Yes! Your moisturizer can dramatically affect the efficacy and side effects of the other products in your regimen. Plus, if you struggle with dry or irritated skin, finding the right moisturizer is an essential step to getting smoother, more comfortable skin. For these reasons, it is so important that you find the right moisturizer that fits your Baumann Skin Type®. Use these tips to help you choose a moisturizer for healthy, beautiful skin.

How to Choose a Moisturizer

Several factors come together to determine which moisturizers and other skin care your skin needs. Unfortunately, there is no one-size-fits-all moisturizer that will work for everybody. Asking your friends for skin care recommendations is not usually helpful, since their skin type may be very different from yours. Instead, start with these three steps to select the right moisturizer.

1. What is your Baumann Skin Type®?

- [Required action 1]
Answer these about the moisturizer excerpt, one line each:
(a) What can your moisturizer dramatically affect in the other products in your regimen?
(b) Why is asking friends for skin care recommendations usually not helpful?
(c) How many steps does the excerpt say to start with to select the right moisturizer?
- [Required action 2] Please carry the moisturizer excerpt forward, beginning right after its final line.

- [Dataset content]
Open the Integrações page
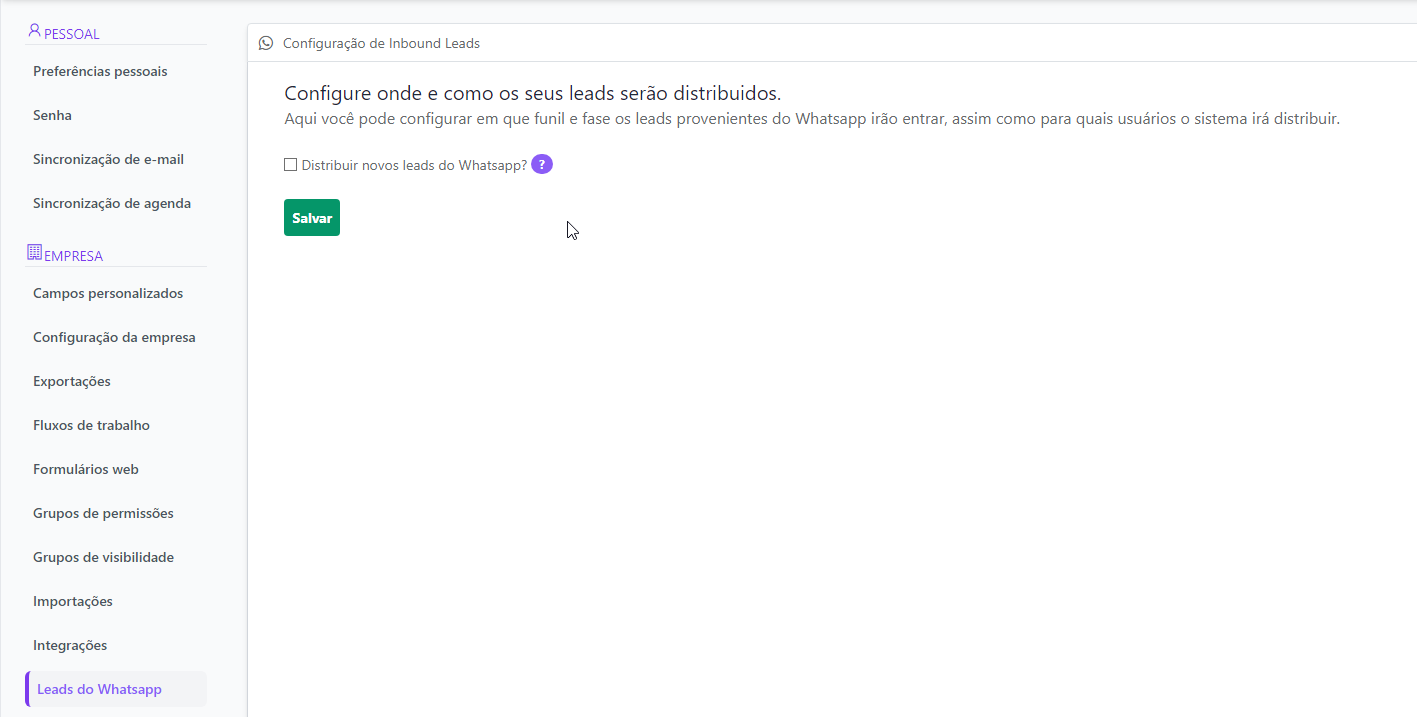Screen dimensions: 1417x717 pos(70,646)
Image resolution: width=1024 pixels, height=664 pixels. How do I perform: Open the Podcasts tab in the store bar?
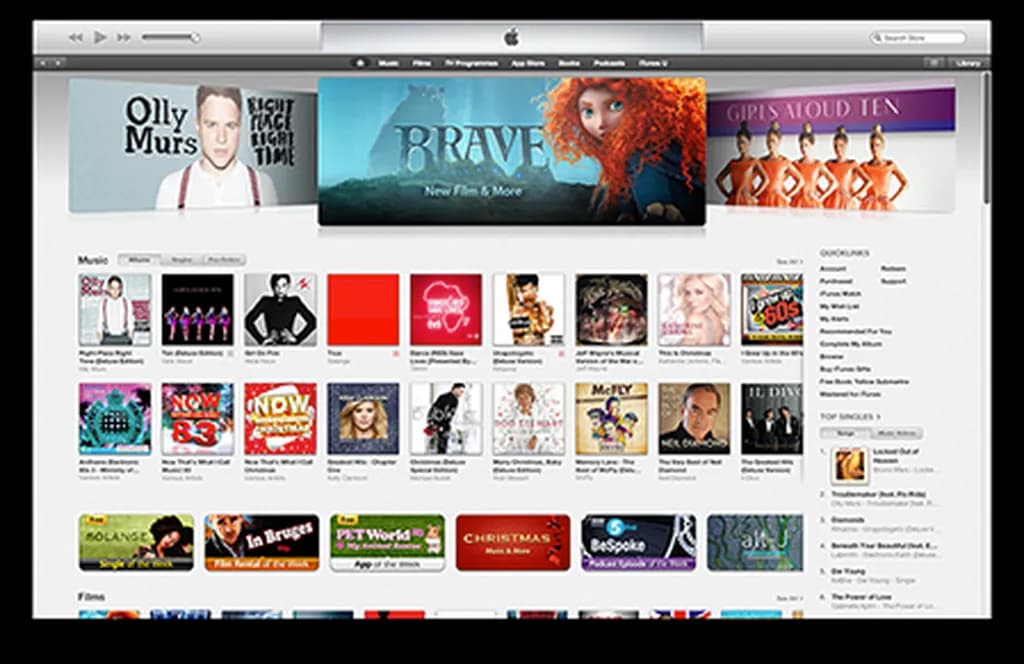[609, 63]
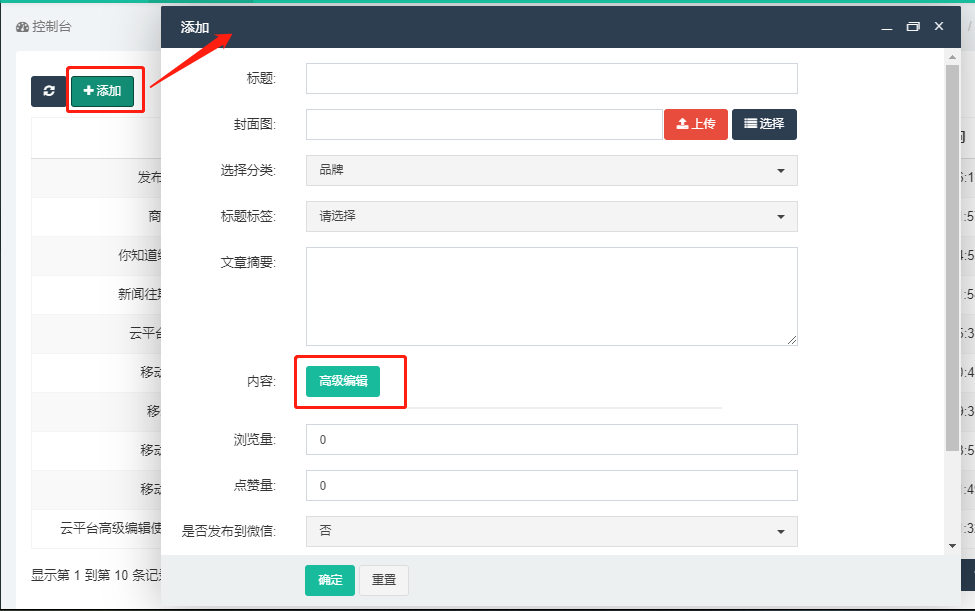This screenshot has width=975, height=611.
Task: Maximize the 添加 dialog window
Action: point(912,27)
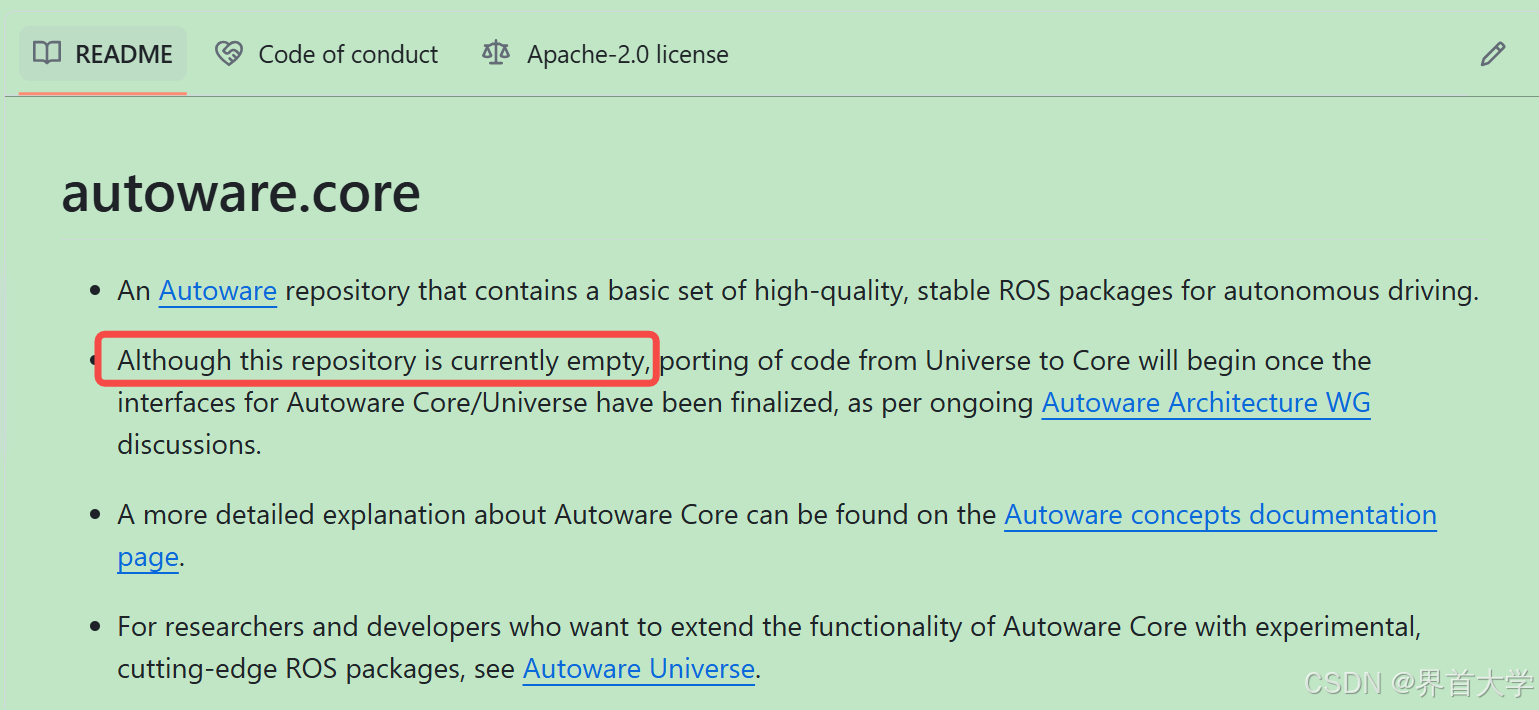The width and height of the screenshot is (1539, 710).
Task: Follow the Autoware Architecture WG link
Action: click(x=1206, y=402)
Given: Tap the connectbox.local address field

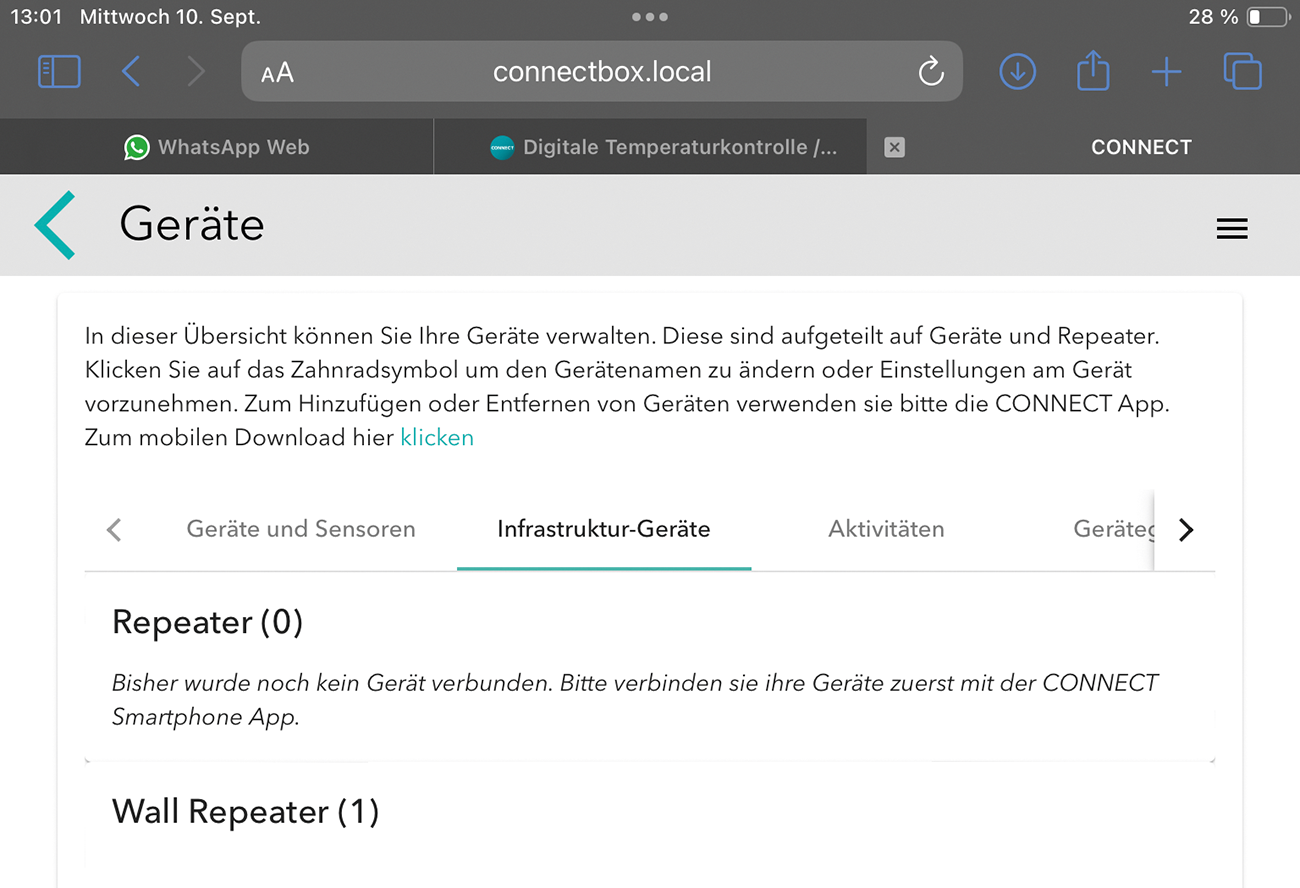Looking at the screenshot, I should coord(602,72).
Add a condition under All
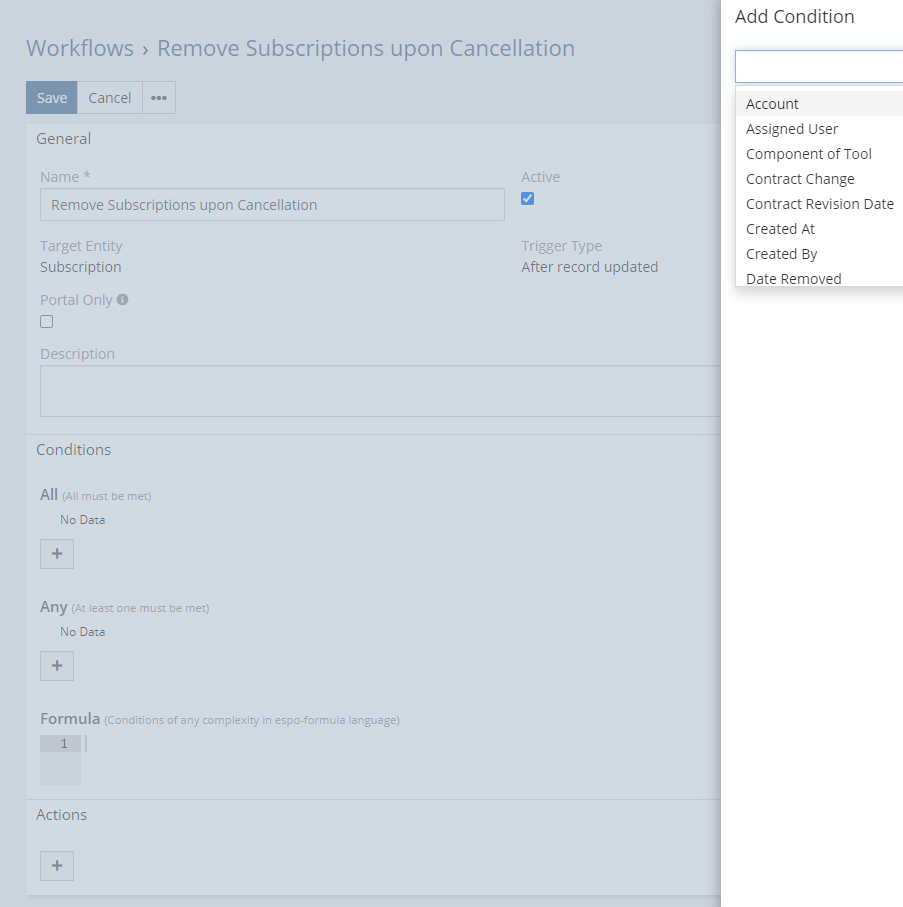Screen dimensions: 903x907 [x=57, y=553]
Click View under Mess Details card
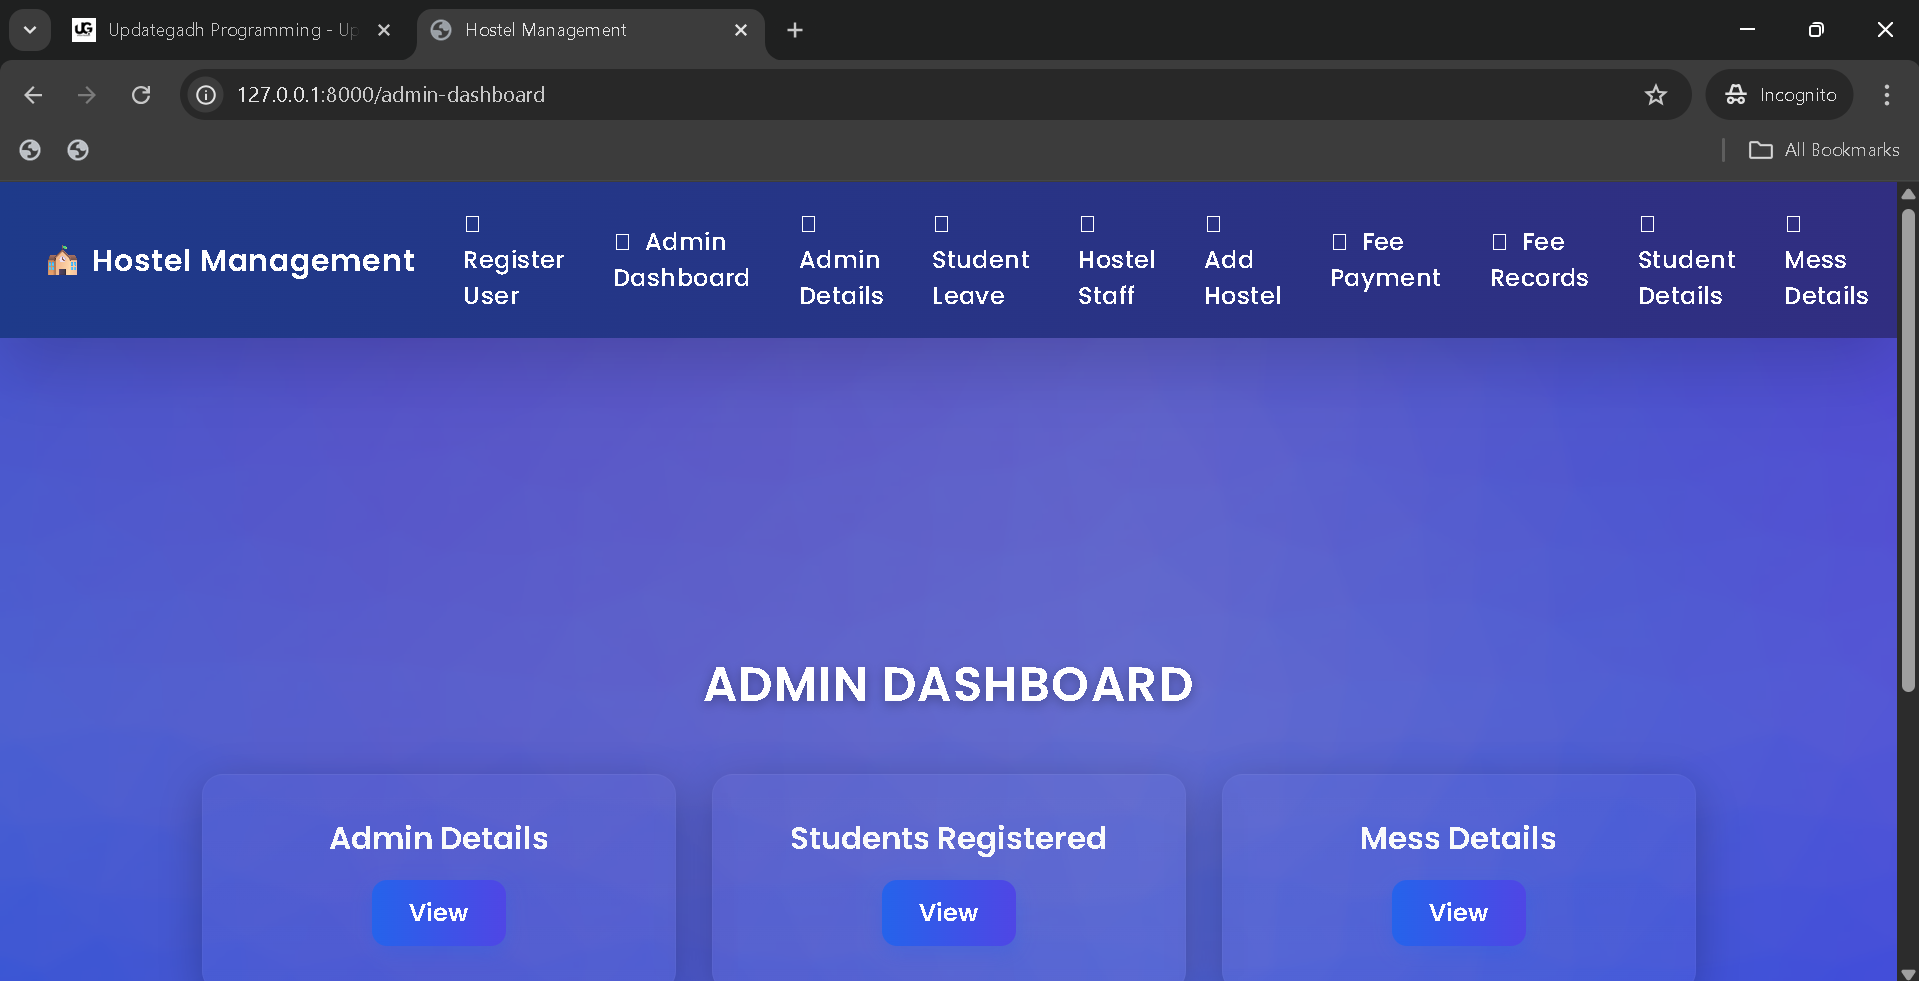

- [Written answer 1]
(a) Their efficacy and side effects.
(b) Their skin type may be very different from yours.
(c) Three.

- [Written answer 2]
Every product that you use on your skin needs to contain the proper ingredients for your Baumann Skin Type®. There are 16 Baumann Skin Types®, and you can find out which one you are by taking the questionnaire with a Skin Type Solutions physician partner.

Once you know your skin type, you can work with your doctor to start a customized skin care regimen that includes beneficial ingredients and avoids ones that could aggravate or worsen existing skin conditions.



2. Do you want to increase or decrease skin penetration of other products?

Many people do not realize that their moisturizer plays a large role in determining how well the other products in their regimen penetrate into the skin and work. This affects both efficacy and side effects. Depending on its ingredients, your moisturizer can either increase or decrease the absorption rate of other products into your skin. In some cases, you want to increase penetration, while in others, you want to decrease it.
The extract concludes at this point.